TEXT PROVIDED
I worked for a divorced couple and their newborn/infant twins who had three nannies.
We didn't work the same shifts but sometimes our schedules would overlap from time to time.
They had an aunt who would work 25/hrs a week (M-Thurs) me at 30-45 hrs (M-F) and another nanny for scheduled evenings and weekends.
We had to keep a log of feedings, naps, play time, etc so no one was thrown off by a crabby child, or a wide awake child at bedtime.
I have to tell you, working with other nannies was more difficult than going solo!

nannyof5 said...

I am a nanny for a family with five children and one other nanny. This is my third year working for the family and I have been the "main" nanny in this case- we have had multiple other nannies while I have been with this family for various reasons, including a move. Three of the five kids are in school during the day, so toddlers are with me and the other nanny doesn't come in until 2:30 when school gets out.
When the other nanny comes I will let them know if and who they are taking to activities, based on if I would like to do something with the other kids or be with the kid who has an activity that day. I do not like cooking, so the other nanny makes dinner for the kids and we help each other get the kids bathed and have them complete their homework. Once the kids are bathed, I usually leave because by this time all homework, meals, and school work is done and I have been working a long day. The other nanny watches the kids until their mom comes home and puts the kids to bed if necessary.

WHAT YOU NEED TO DO
Condense the paragraph beginning "When the other nanny comes" in the text on working alongside other nannies into a bulleted list that keeps its main facts.

Excerpts from a dataset
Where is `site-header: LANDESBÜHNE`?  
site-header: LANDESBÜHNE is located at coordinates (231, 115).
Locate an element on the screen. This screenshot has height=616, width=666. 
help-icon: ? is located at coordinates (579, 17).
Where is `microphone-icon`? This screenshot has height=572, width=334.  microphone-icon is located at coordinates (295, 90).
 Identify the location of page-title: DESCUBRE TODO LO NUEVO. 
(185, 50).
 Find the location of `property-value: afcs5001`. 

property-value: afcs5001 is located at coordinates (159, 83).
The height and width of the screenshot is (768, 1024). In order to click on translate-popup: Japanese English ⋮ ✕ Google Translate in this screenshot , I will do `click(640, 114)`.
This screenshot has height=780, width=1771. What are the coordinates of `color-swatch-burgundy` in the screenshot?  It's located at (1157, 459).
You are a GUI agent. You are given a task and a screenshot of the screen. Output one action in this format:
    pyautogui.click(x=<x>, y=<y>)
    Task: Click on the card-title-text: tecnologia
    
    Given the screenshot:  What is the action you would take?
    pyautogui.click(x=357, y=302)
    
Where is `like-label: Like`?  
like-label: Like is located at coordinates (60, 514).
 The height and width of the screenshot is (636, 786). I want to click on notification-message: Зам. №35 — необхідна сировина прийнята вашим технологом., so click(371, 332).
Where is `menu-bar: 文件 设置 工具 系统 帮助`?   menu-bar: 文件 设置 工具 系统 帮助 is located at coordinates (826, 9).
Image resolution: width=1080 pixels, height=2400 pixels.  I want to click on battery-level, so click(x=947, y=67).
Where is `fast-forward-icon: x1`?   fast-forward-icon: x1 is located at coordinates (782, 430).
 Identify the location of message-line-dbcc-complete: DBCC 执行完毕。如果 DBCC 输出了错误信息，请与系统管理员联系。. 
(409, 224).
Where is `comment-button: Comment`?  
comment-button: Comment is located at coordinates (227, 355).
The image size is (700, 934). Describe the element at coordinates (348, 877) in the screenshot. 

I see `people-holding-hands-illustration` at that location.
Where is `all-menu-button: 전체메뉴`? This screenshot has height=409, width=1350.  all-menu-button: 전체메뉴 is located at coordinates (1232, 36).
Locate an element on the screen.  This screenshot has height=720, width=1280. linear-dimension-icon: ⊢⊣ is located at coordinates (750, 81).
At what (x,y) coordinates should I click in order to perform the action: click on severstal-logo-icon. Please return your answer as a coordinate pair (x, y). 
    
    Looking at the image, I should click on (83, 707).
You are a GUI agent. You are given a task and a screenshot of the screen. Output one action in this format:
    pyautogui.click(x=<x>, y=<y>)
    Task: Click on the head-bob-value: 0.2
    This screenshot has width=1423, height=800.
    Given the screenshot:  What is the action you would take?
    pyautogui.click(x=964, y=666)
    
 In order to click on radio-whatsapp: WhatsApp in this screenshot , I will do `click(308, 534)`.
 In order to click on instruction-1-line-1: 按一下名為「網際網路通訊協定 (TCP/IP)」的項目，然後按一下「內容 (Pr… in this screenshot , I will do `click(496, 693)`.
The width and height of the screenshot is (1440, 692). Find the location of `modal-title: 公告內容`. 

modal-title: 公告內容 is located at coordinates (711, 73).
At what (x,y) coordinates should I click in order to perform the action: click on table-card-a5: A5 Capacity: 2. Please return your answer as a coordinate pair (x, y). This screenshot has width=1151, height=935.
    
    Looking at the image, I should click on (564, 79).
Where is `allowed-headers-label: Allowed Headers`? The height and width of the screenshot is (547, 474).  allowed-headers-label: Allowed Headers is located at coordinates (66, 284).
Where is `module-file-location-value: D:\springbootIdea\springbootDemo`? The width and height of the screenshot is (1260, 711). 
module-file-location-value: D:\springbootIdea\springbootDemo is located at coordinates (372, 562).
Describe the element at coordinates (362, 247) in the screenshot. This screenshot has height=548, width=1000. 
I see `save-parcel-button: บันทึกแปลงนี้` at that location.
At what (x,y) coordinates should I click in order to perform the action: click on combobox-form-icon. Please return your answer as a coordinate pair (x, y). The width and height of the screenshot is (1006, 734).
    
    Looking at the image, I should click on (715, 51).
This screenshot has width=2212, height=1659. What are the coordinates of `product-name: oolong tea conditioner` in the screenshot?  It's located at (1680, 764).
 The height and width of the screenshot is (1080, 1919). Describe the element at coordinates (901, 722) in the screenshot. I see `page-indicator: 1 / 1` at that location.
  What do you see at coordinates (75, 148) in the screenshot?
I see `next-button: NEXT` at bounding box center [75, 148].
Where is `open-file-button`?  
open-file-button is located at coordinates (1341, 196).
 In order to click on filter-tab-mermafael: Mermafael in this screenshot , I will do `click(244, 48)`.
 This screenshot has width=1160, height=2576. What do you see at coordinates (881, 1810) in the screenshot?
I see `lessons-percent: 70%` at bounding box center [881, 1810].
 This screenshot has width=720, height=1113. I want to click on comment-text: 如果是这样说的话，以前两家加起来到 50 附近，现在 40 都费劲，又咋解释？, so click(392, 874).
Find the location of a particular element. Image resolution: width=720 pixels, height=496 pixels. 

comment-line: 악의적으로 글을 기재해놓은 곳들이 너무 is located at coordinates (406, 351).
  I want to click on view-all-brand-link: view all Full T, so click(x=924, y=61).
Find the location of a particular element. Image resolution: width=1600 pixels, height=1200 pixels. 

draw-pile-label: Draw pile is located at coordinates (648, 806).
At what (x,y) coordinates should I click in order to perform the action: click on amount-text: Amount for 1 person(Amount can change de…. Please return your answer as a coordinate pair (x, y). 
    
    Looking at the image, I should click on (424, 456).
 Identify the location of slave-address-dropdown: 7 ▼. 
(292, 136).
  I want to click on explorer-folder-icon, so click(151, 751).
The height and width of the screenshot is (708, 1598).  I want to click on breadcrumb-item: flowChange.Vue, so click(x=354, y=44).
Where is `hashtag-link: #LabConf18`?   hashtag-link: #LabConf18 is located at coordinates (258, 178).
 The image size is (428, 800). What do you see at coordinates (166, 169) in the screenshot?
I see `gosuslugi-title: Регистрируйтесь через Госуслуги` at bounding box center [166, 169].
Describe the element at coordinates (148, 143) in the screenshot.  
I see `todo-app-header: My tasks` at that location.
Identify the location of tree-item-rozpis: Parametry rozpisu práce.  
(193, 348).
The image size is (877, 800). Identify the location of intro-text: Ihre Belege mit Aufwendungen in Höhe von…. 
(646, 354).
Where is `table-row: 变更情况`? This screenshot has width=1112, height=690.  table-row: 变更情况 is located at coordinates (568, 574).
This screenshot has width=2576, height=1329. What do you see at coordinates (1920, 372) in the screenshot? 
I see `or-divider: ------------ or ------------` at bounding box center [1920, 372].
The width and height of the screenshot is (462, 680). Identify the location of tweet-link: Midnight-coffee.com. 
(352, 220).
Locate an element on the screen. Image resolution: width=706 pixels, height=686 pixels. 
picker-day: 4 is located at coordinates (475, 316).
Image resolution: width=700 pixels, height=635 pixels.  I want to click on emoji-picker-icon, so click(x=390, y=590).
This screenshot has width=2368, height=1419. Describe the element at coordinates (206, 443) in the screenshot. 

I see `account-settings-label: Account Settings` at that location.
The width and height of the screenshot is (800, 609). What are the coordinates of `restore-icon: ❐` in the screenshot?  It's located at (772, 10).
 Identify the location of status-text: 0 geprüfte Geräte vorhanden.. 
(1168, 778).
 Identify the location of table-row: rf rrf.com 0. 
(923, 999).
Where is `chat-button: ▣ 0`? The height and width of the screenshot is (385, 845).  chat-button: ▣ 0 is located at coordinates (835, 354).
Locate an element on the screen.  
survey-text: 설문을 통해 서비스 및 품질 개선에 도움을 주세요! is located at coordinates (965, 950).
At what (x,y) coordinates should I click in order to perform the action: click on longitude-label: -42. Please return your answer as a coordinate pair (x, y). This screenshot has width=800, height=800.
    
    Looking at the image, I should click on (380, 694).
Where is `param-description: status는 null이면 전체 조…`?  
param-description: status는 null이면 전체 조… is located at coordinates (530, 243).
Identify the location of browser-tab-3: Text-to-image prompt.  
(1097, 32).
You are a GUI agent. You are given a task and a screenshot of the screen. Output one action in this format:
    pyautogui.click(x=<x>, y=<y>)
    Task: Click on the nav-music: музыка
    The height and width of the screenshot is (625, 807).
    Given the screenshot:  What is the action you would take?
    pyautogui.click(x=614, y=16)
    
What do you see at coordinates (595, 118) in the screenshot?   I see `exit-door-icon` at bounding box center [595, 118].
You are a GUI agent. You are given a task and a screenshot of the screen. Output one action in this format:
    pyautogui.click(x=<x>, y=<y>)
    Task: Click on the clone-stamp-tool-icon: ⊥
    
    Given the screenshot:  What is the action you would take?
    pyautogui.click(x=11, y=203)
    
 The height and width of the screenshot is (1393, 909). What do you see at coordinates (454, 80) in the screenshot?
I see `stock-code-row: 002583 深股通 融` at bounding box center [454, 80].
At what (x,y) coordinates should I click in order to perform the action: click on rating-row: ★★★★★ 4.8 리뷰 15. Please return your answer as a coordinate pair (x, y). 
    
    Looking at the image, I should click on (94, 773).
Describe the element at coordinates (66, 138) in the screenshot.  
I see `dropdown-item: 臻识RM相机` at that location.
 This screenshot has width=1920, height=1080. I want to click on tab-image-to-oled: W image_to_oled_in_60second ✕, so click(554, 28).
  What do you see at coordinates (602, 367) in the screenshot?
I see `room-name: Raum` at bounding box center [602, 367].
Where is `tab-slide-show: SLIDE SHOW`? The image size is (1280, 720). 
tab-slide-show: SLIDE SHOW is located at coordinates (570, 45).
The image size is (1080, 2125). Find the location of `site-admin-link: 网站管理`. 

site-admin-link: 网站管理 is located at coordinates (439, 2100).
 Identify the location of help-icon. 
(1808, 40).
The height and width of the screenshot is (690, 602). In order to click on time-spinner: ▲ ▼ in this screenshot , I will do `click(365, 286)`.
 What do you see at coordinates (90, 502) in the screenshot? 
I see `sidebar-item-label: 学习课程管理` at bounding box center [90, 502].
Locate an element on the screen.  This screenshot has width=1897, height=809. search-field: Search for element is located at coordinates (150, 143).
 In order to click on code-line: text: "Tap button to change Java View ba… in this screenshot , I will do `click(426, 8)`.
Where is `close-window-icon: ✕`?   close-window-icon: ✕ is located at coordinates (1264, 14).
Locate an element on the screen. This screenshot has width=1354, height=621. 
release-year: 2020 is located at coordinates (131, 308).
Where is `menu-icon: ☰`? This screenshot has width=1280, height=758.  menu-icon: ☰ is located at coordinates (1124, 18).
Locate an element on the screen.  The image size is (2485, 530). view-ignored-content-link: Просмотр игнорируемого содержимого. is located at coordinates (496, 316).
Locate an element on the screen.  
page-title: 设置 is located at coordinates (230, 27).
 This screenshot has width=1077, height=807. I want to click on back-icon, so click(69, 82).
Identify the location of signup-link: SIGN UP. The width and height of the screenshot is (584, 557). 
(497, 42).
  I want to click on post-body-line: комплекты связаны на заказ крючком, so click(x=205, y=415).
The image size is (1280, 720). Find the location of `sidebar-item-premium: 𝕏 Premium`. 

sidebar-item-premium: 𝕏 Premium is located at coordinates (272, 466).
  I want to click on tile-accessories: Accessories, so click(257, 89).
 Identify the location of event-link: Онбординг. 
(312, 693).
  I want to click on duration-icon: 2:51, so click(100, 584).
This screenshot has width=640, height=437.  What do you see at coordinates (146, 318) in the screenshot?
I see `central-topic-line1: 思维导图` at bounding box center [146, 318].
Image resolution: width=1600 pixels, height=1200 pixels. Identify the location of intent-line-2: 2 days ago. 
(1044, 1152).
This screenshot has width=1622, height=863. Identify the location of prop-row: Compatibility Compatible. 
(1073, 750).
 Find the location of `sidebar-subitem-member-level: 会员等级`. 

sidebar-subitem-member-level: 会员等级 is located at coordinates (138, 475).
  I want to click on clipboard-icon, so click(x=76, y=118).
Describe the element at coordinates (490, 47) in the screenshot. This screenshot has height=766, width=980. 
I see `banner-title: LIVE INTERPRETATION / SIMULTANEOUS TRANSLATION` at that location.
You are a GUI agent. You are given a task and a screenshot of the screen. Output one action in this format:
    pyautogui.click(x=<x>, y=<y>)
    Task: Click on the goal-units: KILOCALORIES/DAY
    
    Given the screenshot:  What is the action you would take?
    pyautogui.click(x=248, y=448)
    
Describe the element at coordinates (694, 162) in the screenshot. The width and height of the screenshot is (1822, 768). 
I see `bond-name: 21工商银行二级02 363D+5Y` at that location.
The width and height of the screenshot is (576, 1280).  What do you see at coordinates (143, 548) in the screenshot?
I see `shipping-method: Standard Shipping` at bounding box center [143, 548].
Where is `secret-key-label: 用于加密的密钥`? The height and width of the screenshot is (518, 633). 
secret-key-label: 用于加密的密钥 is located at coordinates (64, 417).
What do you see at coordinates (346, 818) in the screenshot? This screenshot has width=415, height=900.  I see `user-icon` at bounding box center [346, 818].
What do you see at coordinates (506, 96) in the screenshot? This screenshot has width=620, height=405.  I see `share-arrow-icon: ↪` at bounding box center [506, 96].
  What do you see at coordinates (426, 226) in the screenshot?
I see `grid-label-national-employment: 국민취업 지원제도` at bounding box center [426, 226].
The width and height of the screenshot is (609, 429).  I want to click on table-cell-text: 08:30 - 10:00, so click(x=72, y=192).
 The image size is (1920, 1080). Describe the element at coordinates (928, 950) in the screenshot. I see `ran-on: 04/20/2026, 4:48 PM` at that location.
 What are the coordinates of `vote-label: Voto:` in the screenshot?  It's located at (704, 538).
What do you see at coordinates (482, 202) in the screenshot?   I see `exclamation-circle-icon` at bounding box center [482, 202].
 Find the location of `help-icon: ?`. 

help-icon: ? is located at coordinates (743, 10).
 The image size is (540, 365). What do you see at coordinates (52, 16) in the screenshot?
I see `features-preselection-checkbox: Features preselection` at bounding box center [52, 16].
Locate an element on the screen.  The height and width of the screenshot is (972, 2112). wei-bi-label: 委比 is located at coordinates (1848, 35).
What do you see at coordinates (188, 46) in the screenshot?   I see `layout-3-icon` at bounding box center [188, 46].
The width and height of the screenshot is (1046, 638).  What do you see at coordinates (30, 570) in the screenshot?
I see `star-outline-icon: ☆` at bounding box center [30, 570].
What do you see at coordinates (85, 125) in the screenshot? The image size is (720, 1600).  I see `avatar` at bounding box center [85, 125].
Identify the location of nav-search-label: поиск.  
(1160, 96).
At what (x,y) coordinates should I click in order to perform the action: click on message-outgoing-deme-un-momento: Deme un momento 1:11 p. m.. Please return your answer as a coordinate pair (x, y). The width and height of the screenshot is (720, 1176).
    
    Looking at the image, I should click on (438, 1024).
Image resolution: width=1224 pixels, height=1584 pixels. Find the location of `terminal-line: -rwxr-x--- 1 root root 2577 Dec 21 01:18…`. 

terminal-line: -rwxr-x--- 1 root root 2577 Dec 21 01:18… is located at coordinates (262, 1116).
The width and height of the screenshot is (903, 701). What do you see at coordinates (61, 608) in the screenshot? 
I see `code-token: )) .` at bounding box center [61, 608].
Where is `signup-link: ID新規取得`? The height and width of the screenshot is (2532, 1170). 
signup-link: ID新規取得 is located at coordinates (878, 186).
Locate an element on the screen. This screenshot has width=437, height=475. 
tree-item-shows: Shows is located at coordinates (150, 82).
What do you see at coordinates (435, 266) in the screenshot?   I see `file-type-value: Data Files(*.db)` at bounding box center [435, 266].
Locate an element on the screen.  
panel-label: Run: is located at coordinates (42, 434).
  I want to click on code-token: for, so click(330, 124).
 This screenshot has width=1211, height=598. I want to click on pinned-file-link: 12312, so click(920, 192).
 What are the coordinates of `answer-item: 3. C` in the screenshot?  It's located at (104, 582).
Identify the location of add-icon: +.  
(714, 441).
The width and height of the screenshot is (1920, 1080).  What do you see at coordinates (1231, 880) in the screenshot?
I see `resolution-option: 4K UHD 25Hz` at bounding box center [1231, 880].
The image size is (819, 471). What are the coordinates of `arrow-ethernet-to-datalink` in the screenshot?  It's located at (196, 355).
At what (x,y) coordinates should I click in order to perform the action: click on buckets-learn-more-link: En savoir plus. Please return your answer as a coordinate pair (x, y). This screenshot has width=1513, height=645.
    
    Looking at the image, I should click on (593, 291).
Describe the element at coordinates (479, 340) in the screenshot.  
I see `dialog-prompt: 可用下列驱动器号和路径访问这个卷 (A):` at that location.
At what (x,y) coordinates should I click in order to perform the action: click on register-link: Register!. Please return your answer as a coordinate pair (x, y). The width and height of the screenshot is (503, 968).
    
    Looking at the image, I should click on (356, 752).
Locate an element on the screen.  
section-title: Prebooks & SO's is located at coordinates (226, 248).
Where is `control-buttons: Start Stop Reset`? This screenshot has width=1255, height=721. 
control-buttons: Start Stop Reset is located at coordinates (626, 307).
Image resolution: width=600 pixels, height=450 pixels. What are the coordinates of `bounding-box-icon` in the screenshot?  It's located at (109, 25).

REPLY
- When the other nanny arrives, the writer says whether they will take any of the kids to activities and which ones. This depends on whether the writer wants to do something with the other kids or stay with the child who has an activity.
- The writer dislikes cooking, so the other nanny makes the kids' dinner.
- Both nannies help bathe the kids and get their homework done.
- After baths the writer usually leaves, since homework, meals, and school work are done and it has been a long day.
- The other nanny watches the kids until their mom comes home and puts them to bed if necessary.